>>>>>

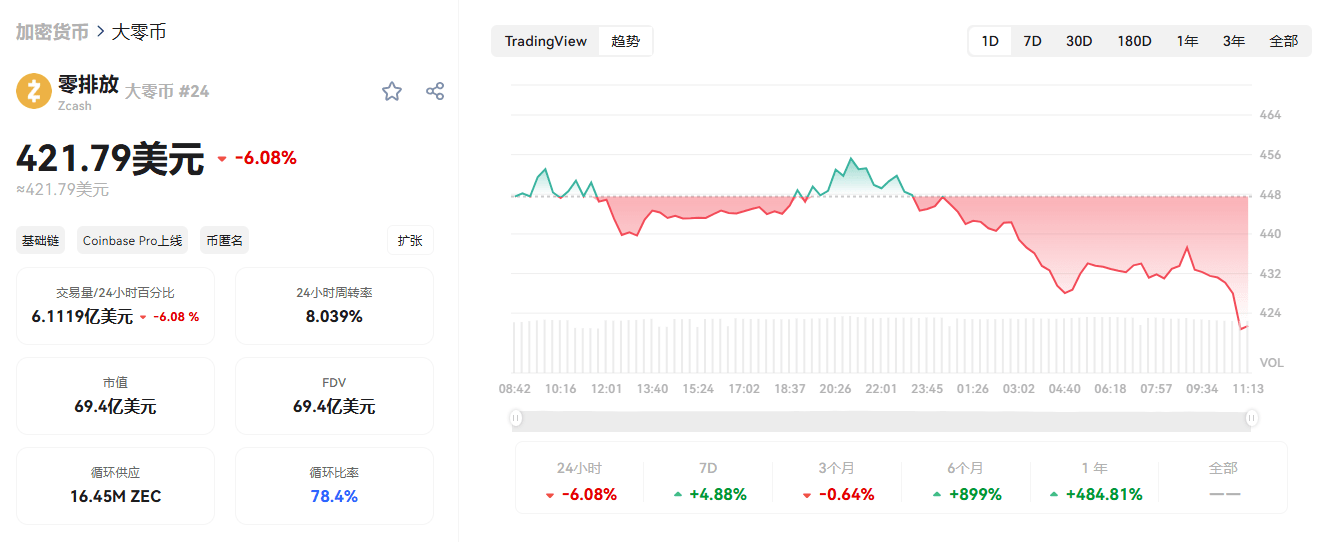Select the 1D time range

tap(990, 41)
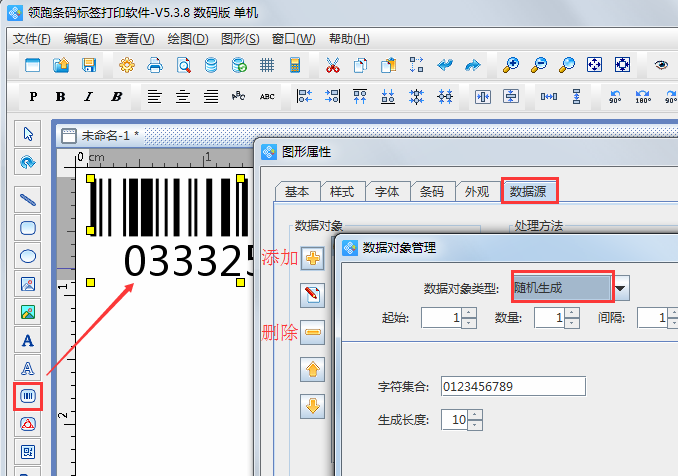This screenshot has width=678, height=476.
Task: Toggle the eye preview icon
Action: click(661, 65)
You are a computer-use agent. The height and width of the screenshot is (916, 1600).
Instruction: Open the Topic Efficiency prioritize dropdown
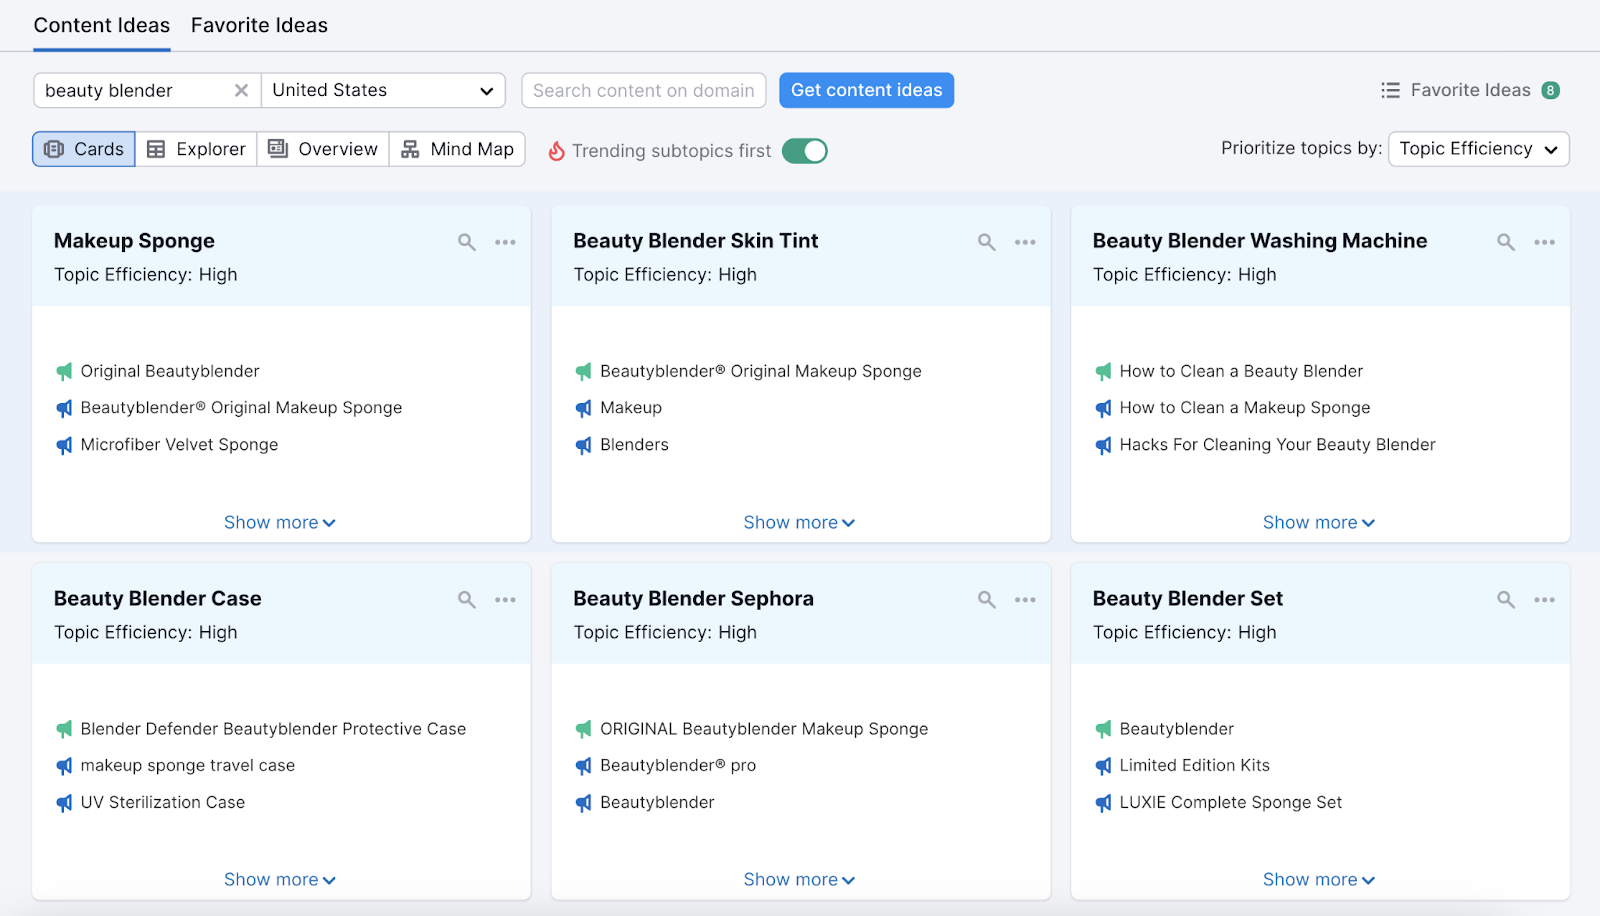point(1478,149)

<<<<<

▶ [What to work on]
From the line that contains "Instruction: Open the" to the last line of the data, print each line exactly, both ends included, and omit the pictures.

▶ [Expected answer]
Instruction: Open the Topic Efficiency prioritize dropdown
point(1478,149)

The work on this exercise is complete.